Saliha, İsrail'in 21 Ekim'de hastaneyi abluka altına alması nedeniyle tam bir kuşatma altında yaşadıklarını, hastanedeki sağlık personeli ve hastaların hareket edemediğini ve dışarıdan destek alamadıklarını ifade etti.
Saliha, "Hayati önem taşıyan bölümleri çalıştırmak için gereken yakıtın neredeyse tükenmesinin yanı sıra ilaç ve gıda stoklarının tamamen tükenmesi nedeniyle hastane ciddi bir tıbbi ve gıda malzemesi sıkıntısı çekiyor. Bu da ihtiyaçların acilen girdirilmemesi halinde gelecek günlerde gerçek bir felaketin habercisidir." diye konuştu.
Hastanenin çevresinin sürekli hedef alındığını, bunun da yaralıların oraya ulaşmasını ya da herhangi birinin çıkmasını imkansız hale getirdiğini aktaran Saliha, hastanedeki bölümlerin, yeni doğum yapmış ve doğum sonrası bakıma ihtiyaç duyan kadınların yanı sıra, acil tıbbi takibe ihtiyaç duyan hastalarla dolu olduğunu, hepsinin hastanenin içinde sıkışıp kaldığını ve hiçbir şekilde oradan çıkamadığını dile getirdi.
Müdür Saliha, İsrail ordusunun hastane çevresini sürekli hedef alması, bombalaması ve ateş açması nedeniyle Gazze Şeridi'nin kuzeyindeki durumu "felaket" olarak nitelendirdi.
Saliha, uluslararası kuruluşlara bu katliam ve soykırım suçlarının durdurulması, hastaneye ilaç, tıbbi malzeme ve yiyecek ulaştırılması için İsrail'e baskı yapmaları çağrısında bulundu.
İsrail'in Gazze'nin kuzeyinde bir evi bombalaması sonucu 2 Filistinli kız çocuğu öldü
Görgü tanıkları yaptıkları açıklamada, İsrail ordusunun Cibaliya kasabasında Halava ailesinin evini bombaladığını söyledi.
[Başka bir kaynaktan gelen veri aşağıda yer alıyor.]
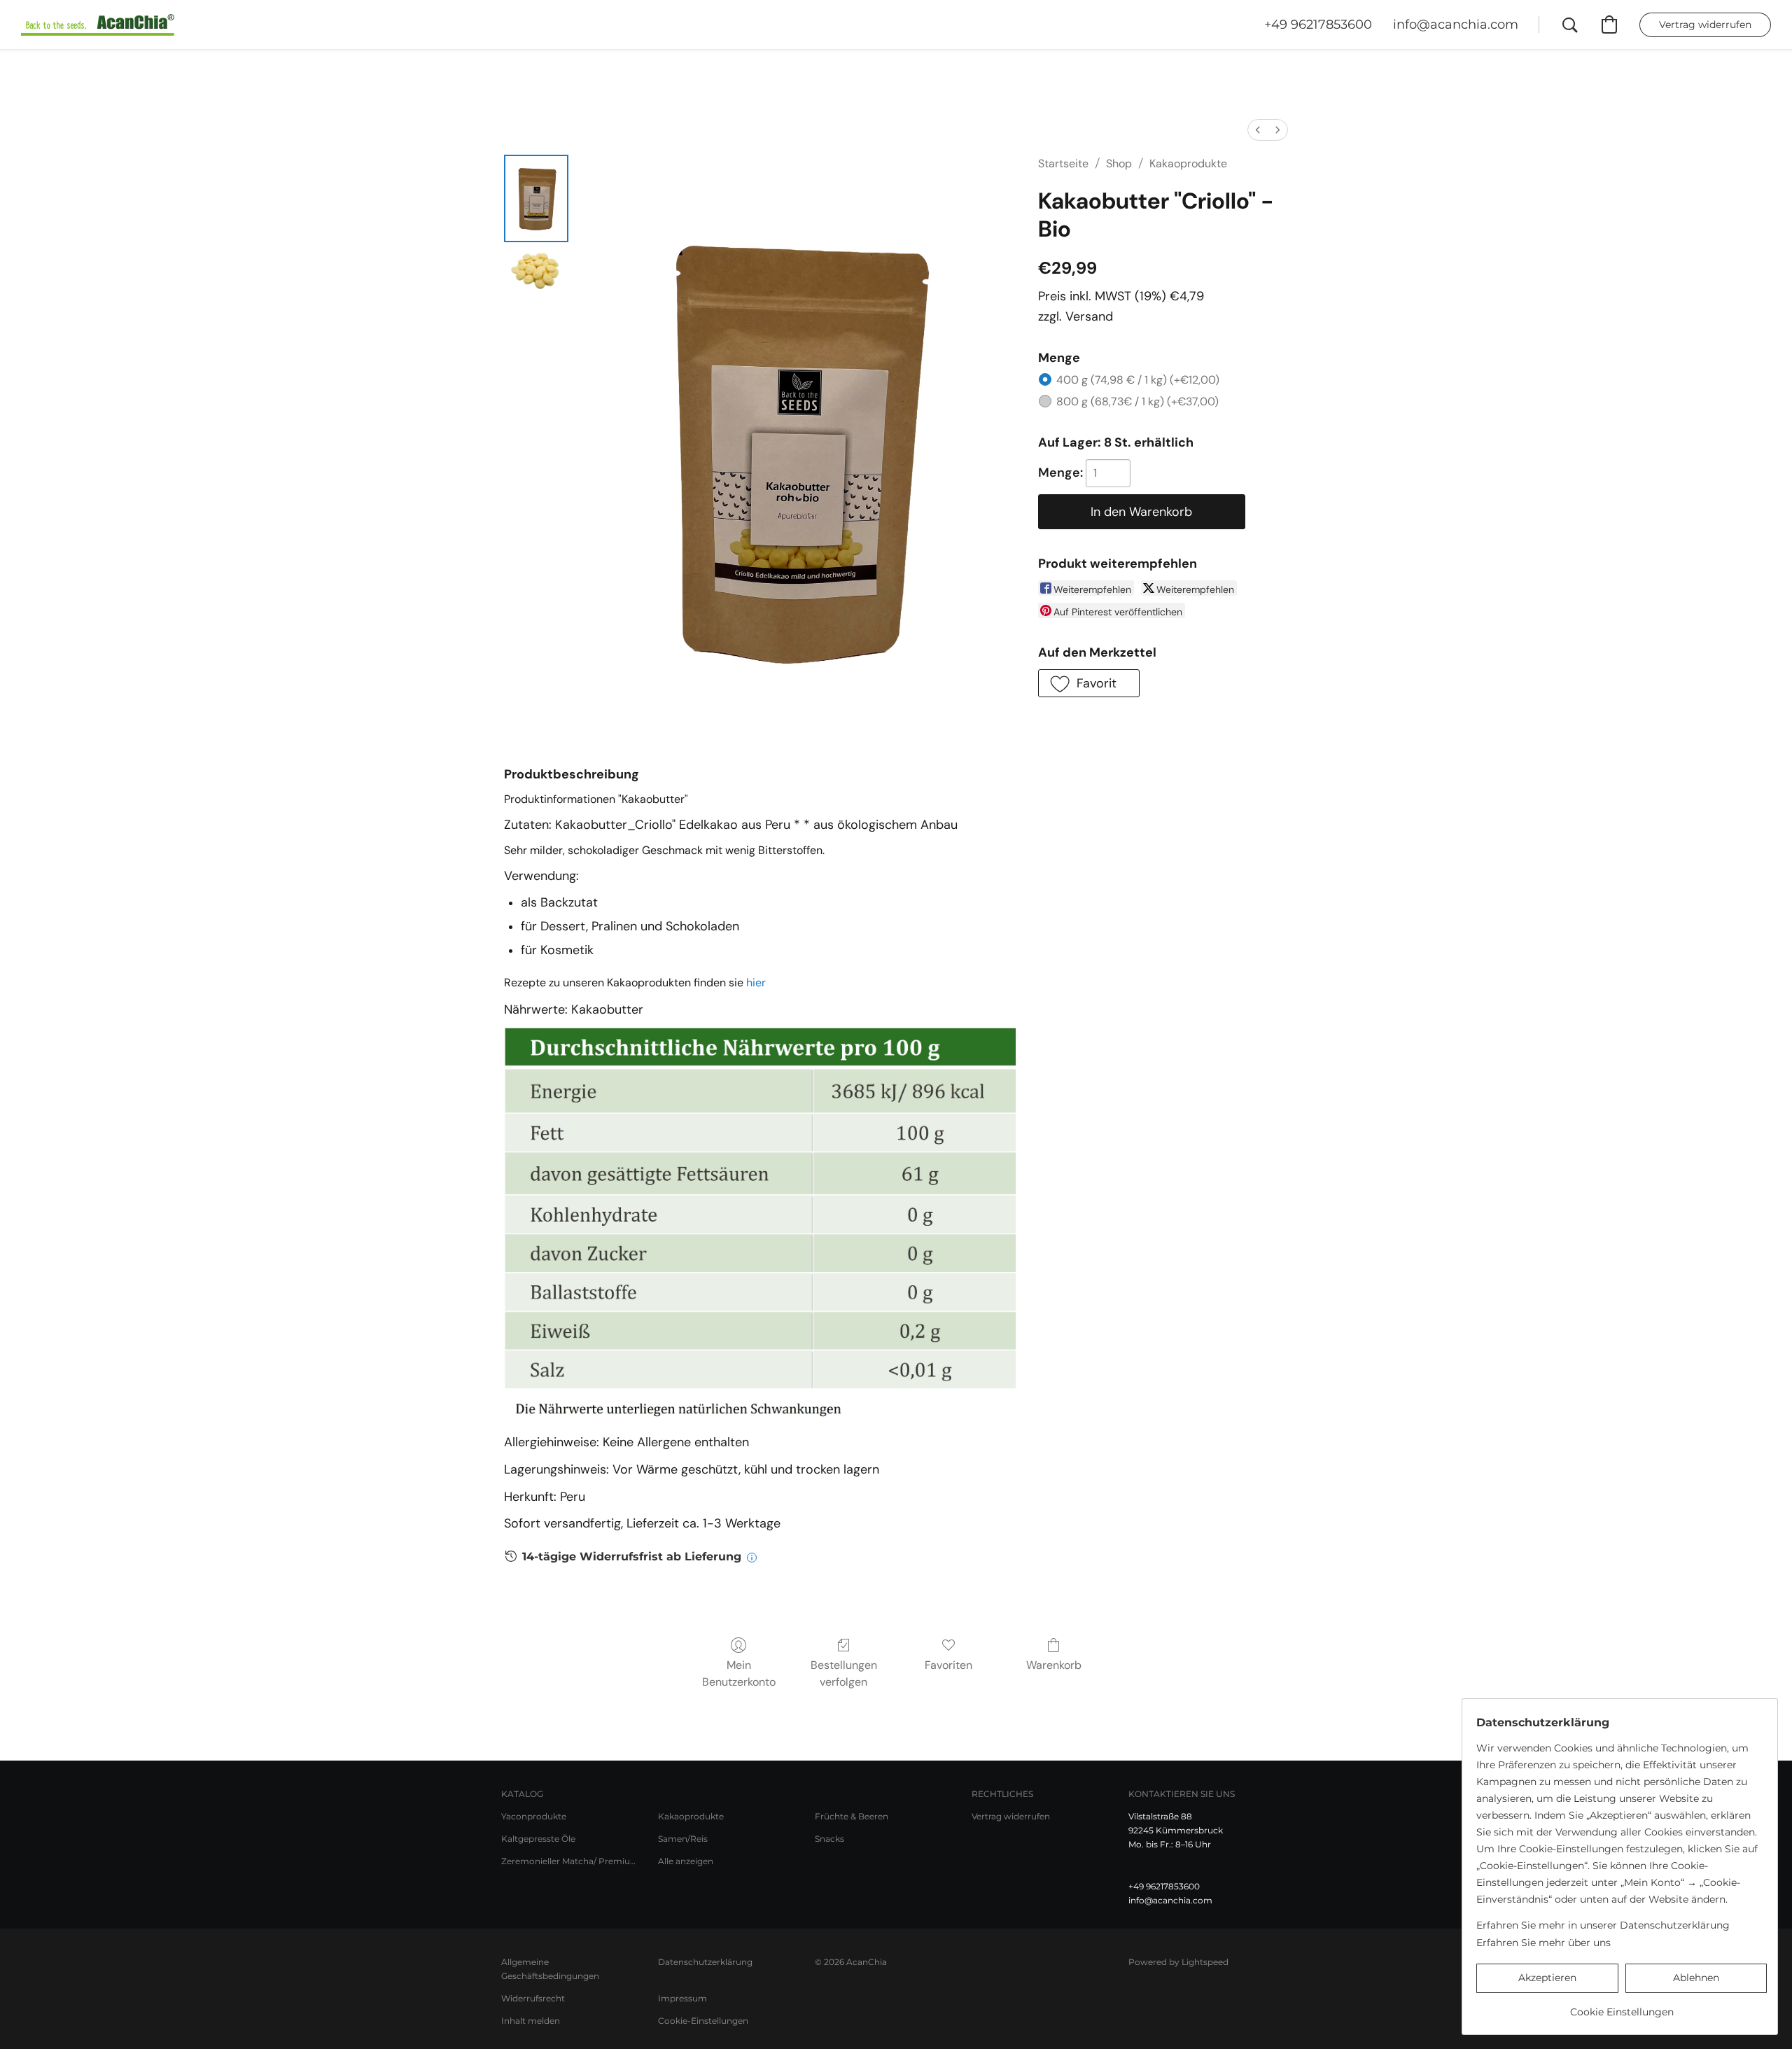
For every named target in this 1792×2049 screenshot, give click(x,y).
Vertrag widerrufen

İsrail'in saldırısında iki kız çocuğunun öldüğünü belirten görgü tanıkları, Gazze Şeridi'nin kuzeyindeki çeşitli bölgelerde büyük patlama sesleri duyulduğunu dile getirdi. Görgü tanıkları, İsrail ordusunun Gazze'nin kuzeyindeki çeşitli bölgelere eş zamanlı çok sayıda saldırı düzenlediğini aktardı.